[RFC] tail.c size reduction
Tito
farmatito at tiscali.it
Mon Sep 3 13:49:00 PDT 2007
On Monday 03 September 2007 21:13:16 Denys Vlasenko wrote:
> On Sunday 02 September 2007 20:20, Tito wrote:
> > Hi to all,
> > this is a drop in replacement for tail.c.
> > It is a result of a few sleepless nights of hacking
> > that started by looking at and trying
> > to understand mjn3's code.
> > At the end I rewrote tail following a different
> > italian creative and instinctive way.
> > bloat-o-meter is not that bad:
> >
> > * scripts/bloat-o-meter busybox_old busybox_unstripped
> > * function old new delta
> > * xmalloc_fgetc - 40 +40
> > * .rodata 122102 122134 +32
> > * header_fmt 13 - -13
> > * eat_num 37 - -37
> > * tail_read 126 - -126
> > * tail_main 1109 784 -325
> > * ------------------------------------------------------------------------------
> > * (add/remove: 1/3 grow/shrink: 1/1 up/down: 72/-501) Total: -429 bytes
> >
> > The functionality should be the same as the original, at least
> > that is what my little testing says, but as the size reduction
> > is that big I fear that i've overlooked something very stupid somewhere.
> > That's why i'm posting it to the list for auditing and inspection by
> > better coders than me that will see my obvious errors.
>
> do {
> /* With no FILE or When FILE is -, read standard input. */
> if (argc == 0 || LONE_DASH(*argv)) {
> opt |= ~0x1; /* unset FOLLOW */
> llist_add_to_end(&flist, stdin);
> llist_add_to_end(&nlist, (char *)bb_msg_standard_input);
> continue;
> }
> file = fopen_or_warn(*argv, "r");
> if (!file) {
> status = EXIT_FAILURE;
> continue;
> }
> /* Create lists of FILE* pointers and file names to reuse for -f FOLLOW */
> llist_add_to_end(&flist, file);
> llist_add_to_end(&nlist, *argv);
> } while (*++argv);
>
> If you run tail with no arguments, you go into first if and then "contunue".

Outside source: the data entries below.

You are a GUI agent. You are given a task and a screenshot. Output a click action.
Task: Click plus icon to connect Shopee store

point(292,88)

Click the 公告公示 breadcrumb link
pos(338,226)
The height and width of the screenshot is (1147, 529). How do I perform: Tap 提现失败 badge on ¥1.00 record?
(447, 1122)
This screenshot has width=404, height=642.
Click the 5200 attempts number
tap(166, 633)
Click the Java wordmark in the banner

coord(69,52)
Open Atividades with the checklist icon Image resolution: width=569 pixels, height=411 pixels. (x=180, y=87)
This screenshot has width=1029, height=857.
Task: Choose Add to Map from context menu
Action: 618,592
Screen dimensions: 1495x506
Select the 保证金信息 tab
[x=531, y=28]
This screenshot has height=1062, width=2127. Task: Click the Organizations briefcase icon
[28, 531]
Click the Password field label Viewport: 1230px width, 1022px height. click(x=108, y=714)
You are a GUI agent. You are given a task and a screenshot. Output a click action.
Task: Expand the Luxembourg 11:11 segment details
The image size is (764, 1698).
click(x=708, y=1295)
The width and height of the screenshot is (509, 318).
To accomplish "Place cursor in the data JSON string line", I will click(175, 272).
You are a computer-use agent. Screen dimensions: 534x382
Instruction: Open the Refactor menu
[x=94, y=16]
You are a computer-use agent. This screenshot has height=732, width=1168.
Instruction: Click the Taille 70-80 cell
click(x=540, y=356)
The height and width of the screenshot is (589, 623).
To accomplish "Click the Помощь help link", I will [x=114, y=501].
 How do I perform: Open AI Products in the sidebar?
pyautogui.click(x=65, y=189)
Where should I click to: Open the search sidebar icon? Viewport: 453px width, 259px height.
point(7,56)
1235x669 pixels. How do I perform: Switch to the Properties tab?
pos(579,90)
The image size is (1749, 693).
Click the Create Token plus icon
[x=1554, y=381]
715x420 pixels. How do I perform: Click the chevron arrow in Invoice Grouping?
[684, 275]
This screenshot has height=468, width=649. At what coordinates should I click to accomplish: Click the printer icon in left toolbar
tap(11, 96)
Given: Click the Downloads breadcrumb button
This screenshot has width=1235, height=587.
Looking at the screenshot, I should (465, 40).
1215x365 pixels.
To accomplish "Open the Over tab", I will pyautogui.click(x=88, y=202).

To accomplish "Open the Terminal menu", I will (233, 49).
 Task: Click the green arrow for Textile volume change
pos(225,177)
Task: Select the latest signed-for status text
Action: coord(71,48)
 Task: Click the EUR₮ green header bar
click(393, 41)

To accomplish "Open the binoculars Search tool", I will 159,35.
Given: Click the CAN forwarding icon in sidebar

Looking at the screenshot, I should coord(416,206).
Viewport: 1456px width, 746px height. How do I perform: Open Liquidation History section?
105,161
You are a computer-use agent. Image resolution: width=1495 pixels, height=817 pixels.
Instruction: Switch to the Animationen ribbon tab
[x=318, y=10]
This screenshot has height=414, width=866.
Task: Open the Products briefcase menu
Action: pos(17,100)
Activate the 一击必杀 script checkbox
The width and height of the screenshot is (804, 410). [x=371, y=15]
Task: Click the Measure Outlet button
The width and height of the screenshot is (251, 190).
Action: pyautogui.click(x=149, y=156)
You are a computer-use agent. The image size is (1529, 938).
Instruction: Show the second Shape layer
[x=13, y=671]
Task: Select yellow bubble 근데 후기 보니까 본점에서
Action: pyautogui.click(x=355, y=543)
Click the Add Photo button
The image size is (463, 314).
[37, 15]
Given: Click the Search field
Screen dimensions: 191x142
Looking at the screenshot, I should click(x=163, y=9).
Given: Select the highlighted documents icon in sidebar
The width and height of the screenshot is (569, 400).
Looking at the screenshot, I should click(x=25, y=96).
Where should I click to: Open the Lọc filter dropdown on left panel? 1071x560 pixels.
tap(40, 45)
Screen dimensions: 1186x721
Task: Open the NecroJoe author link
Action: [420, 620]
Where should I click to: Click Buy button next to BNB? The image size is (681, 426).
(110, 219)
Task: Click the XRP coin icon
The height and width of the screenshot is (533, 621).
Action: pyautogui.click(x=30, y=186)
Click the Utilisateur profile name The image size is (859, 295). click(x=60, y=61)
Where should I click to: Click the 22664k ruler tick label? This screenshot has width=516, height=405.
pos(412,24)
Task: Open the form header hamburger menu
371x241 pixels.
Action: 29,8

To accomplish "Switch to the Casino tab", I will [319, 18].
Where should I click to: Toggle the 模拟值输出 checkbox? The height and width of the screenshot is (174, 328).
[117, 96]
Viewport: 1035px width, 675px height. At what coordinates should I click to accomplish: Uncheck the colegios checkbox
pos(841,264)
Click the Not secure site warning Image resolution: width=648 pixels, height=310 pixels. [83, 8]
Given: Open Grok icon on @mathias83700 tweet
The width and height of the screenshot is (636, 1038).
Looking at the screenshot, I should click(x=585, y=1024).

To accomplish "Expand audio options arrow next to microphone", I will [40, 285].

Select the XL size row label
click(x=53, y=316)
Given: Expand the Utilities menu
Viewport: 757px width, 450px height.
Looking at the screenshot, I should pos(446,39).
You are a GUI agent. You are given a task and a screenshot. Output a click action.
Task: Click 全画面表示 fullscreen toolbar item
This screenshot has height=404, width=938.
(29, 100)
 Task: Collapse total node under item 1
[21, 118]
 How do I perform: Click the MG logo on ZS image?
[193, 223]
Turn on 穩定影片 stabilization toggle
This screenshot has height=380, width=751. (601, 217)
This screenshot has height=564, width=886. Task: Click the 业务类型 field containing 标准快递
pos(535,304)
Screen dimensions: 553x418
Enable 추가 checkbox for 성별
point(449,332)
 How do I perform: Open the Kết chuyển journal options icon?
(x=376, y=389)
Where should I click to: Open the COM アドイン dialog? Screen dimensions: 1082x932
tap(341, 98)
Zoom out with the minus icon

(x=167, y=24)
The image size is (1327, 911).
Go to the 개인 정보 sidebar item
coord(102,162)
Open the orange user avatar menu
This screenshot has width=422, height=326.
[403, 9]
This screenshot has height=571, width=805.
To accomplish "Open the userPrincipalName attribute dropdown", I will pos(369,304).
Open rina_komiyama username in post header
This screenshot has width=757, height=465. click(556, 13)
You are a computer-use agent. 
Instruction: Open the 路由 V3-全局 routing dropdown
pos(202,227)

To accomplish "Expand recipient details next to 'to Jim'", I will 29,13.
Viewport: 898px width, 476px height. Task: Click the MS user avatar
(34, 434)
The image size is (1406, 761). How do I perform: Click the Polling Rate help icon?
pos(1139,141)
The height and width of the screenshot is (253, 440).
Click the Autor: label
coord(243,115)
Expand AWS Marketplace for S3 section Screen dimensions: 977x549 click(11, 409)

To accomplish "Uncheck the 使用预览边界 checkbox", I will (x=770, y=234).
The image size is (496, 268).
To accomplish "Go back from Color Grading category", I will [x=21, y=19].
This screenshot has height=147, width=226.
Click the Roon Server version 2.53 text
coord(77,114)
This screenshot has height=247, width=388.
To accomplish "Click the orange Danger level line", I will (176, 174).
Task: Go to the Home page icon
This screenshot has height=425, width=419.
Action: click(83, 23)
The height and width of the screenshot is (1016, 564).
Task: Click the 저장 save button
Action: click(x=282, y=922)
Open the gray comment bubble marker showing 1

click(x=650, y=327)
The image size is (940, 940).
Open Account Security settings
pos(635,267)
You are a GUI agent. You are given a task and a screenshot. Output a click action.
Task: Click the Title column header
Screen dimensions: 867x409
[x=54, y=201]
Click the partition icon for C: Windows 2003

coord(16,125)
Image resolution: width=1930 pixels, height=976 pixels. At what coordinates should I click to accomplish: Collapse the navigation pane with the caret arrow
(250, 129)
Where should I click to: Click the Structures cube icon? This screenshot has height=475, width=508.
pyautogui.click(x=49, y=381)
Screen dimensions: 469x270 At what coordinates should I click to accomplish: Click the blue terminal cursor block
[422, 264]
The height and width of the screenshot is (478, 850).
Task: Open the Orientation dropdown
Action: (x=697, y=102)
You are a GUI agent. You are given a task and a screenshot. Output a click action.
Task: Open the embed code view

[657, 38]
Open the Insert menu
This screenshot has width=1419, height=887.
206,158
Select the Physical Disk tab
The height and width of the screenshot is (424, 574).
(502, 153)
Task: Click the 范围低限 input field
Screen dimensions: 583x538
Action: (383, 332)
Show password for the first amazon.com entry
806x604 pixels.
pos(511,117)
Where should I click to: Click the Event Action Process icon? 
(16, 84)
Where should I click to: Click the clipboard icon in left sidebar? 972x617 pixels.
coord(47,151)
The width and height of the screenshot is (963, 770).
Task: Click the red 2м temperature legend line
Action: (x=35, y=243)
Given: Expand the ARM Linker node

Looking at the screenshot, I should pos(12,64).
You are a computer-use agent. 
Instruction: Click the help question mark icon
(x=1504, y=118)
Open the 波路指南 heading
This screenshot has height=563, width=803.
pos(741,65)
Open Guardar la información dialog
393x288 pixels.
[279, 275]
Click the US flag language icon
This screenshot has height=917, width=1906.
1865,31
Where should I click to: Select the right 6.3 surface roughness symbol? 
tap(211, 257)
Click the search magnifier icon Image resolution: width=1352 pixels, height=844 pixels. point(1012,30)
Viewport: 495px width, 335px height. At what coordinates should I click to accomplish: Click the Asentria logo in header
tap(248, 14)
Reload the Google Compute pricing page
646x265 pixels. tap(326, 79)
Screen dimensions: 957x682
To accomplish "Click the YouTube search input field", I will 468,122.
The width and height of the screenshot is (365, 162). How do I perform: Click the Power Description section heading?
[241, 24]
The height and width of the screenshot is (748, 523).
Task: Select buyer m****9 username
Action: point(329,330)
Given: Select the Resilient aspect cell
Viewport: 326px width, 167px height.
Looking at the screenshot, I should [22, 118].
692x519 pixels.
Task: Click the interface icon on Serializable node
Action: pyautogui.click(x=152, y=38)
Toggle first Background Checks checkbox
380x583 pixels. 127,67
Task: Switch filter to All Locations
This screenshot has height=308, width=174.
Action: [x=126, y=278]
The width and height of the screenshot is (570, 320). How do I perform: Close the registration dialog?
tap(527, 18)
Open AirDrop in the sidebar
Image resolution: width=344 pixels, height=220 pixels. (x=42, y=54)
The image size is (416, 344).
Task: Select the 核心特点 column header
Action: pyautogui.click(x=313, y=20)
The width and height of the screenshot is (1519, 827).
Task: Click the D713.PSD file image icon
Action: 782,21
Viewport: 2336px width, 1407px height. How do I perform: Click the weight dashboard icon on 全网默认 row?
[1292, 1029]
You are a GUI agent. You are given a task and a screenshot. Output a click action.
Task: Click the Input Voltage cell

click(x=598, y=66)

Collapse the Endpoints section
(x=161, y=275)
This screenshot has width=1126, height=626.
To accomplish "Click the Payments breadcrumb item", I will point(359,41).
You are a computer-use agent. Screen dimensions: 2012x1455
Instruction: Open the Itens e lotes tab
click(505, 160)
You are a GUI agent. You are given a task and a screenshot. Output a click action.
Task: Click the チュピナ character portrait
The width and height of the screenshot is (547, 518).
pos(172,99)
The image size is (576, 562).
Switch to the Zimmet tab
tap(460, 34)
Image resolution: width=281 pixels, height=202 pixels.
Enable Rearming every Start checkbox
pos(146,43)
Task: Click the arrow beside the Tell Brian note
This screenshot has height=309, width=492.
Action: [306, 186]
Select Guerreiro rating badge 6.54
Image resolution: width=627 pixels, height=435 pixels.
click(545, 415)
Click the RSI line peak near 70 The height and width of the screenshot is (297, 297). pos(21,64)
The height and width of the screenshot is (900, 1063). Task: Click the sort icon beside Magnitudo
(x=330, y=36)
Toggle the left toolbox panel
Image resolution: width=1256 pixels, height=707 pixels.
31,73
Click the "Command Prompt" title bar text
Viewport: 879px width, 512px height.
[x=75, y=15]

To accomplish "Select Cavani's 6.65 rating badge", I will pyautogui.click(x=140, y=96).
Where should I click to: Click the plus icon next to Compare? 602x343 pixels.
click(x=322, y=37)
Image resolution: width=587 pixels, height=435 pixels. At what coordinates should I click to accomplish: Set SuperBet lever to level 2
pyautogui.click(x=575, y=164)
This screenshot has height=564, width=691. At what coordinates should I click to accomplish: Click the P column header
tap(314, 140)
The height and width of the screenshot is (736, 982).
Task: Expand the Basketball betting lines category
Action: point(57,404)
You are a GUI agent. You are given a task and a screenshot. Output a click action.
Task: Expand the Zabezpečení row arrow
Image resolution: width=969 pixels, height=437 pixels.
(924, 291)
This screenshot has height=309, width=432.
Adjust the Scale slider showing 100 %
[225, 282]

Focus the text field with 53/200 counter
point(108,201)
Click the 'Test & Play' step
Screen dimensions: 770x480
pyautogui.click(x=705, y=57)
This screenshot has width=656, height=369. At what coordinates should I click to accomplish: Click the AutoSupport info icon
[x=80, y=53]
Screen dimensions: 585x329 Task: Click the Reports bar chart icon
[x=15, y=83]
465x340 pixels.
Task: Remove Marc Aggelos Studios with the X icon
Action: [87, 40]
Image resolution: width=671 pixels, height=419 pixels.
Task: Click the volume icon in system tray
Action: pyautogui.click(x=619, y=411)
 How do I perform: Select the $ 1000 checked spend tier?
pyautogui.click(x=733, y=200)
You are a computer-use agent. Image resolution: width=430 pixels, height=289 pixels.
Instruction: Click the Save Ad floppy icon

> Then you do ++argv ... and happily continue into environment vector which
> is typically immediately follows argv[] in memory.
Fixed.
./busybox tail file1 file2 -
iteration
iteration
iteration
==> file1 <==
1
==> file2 <==
23456789a
==> standard input <==
root at localhost:~/Desktop/busybox# ./busybox tail -
iteration
==> standard input <==
root at localhost:~/Desktop/busybox# ./busybox tail
iteration
==> standard input <==
This for me is smaller than the cat solution.
do {
/* With no FILE or When FILE is -, read standard input. */
if (!*argv || LONE_DASH(*argv)) {
opt |= ~0x1; /* unset FOLLOW */
llist_add_to_end(&flist, stdin);
llist_add_to_end(&nlist, (char *)bb_msg_standard_input);
if (!*argv) break;
continue;
}
file = fopen_or_warn(*argv, "r");
if (!file) {
status = EXIT_FAILURE;
continue;
}
/* Create lists of FILE* pointers and file names to reuse for -f FOLLOW */
llist_add_to_end(&flist, file);
llist_add_to_end(&nlist, *argv);
} while (*++argv);
> cat. deals with it like this:
>
> static const char *const argv_dash[] = { "-", NULL };
>
> if (!*argv)
> argv = (char**) &argv_dash;
> do {
> if (LONE_DASH(*argv)) ...
>
>
>
> Size: I think this
>
> do {
> /* With no FILE or When FILE is -, read standard input. */
> if (argc == 0 || LONE_DASH(*argv)) {
>
> Will be smaller in this form:
>
> do {
> char *arg = *argv;
> /* With no FILE or When FILE is -, read standard input. */
> if (!arg || LONE_DASH(arg)) {
>
> arg is better than *argv since gcc can have doubts that *argv doesn't
> change across function calls. Help it.
>
> Why "!arg" instead of "argc == 0":
> You need arg for LONE_DASH(), thus gcc pulls it into register, thus
> !arg is as easy to evaluate as argc == 0, but does not require gcc
> to allocate another register for argc.
>
> But ultimate test in bloatcheck, of course.
>
>
> while (flist) {
> count = 0;
> /* if we are reading stdin print the header before reading as read can block */
> if ((FILE*)flist->data == stdin)
> tail_xprint_header(fmt + first_file, nlist->data);
>
> Like arg above, temporary FILE *curfile = (FILE*)flist->data;
> may be smaller, and will be more readable for sure.
>
> while ((line = (((COUNT_BYTES) ? xmalloc_fgetc : xmalloc_fgets)((FILE*)flist->data)))) {
>
> malloc for each byte? :(
To have something you can free as a line of xmalloc_fgets.
>
> /* Show if there was an error while reading */
> if (ferror((FILE*)flist->data)) {
> bb_perror_msg("%s", nlist->data);
> status = EXIT_FAILURE;
> }
> /* Create a list of the lines or chars */
> llist_add_to_end(&slist, line);
> /* If we exceed our -n or -c value remove one element from the head of the list */
> if (++count > n)
> free(llist_pop(&slist));
>
> what will happen if count wraps around?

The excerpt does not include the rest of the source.